[Gluster-devel] NSR design document

Manoj Pillai mpillai at redhat.com
Wed Oct 14 19:11:16 UTC 2015



----- Original Message -----
> > "The reads will also be sent to, and processed by the current
> > leader."
> > 
> > So, at any given time, only one brick in the replica group is
> > handling read requests? For a read-only workload-phase,
> > all except one will be idle in any given term?
> 
> By default and in theory, yes.  The question is: does it matter in practice?
> If you only have one replica set, and if you haven't turned on the option
> to allow reads from non-leaders (which is not the default because it does
> imply a small reduction in consistency across failure scenarios), and if the
> client(s) bandwidth isn't already saturated, then yeah, it might be slower
> than AFR.  Then again, even that might be outweighed by gains in cache
> efficiency and avoidance of any need for locking.  In the absolute worst
> case, we can split bricks and create multiple replica sets across the same
> bricks, each with their own leader.  That would parallelize reads as much as
> AFR, while still gaining all of the other NSR advantages.
> 
> In other words, yes, in theory it could be a problem.  In practice?  No.

Or maybe: in theory, it shouldn't be a problem in practice :).

We _could_ split bricks to distribute the load more or less evenly.
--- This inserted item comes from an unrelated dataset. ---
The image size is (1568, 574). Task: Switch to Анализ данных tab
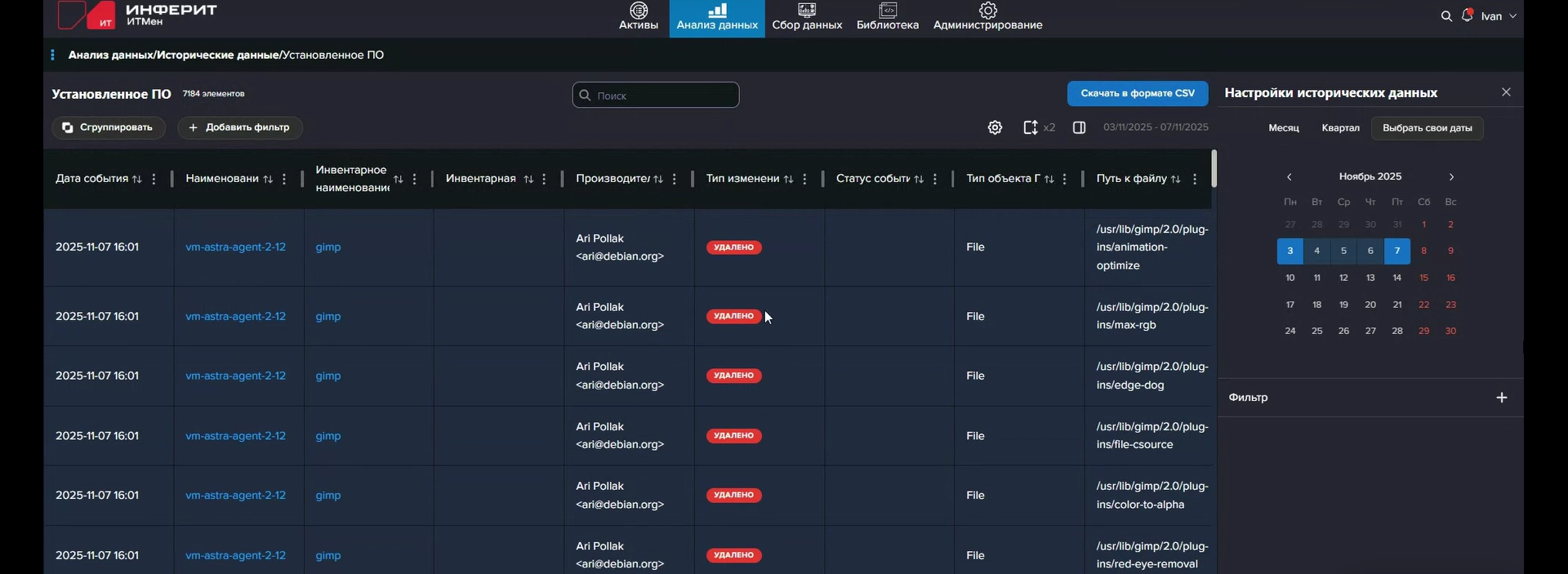(x=717, y=18)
So 
what would naturally be a replica-3/JBOD configuration (i.e. each 
disk is a brick, multiple bricks per server), could be changed 
to carve out 3 bricks out of each disk to distribute load 
(otherwise 2/3 of the disks would be idle in said read-only 
workload phase, IIUC). Such carving could have its downsides though. 
E.g. 3x number of bricks could be a problem if workload has 
operations that don't scale well with brick count. Plus the brick 
configuration guidelines would not exactly be elegant.

FWIW, if I look at the performance and perf regressions tests 
that are run at my place of work (as these tests stand today), I'd 
expect AFR to significantly outperform this design on reads.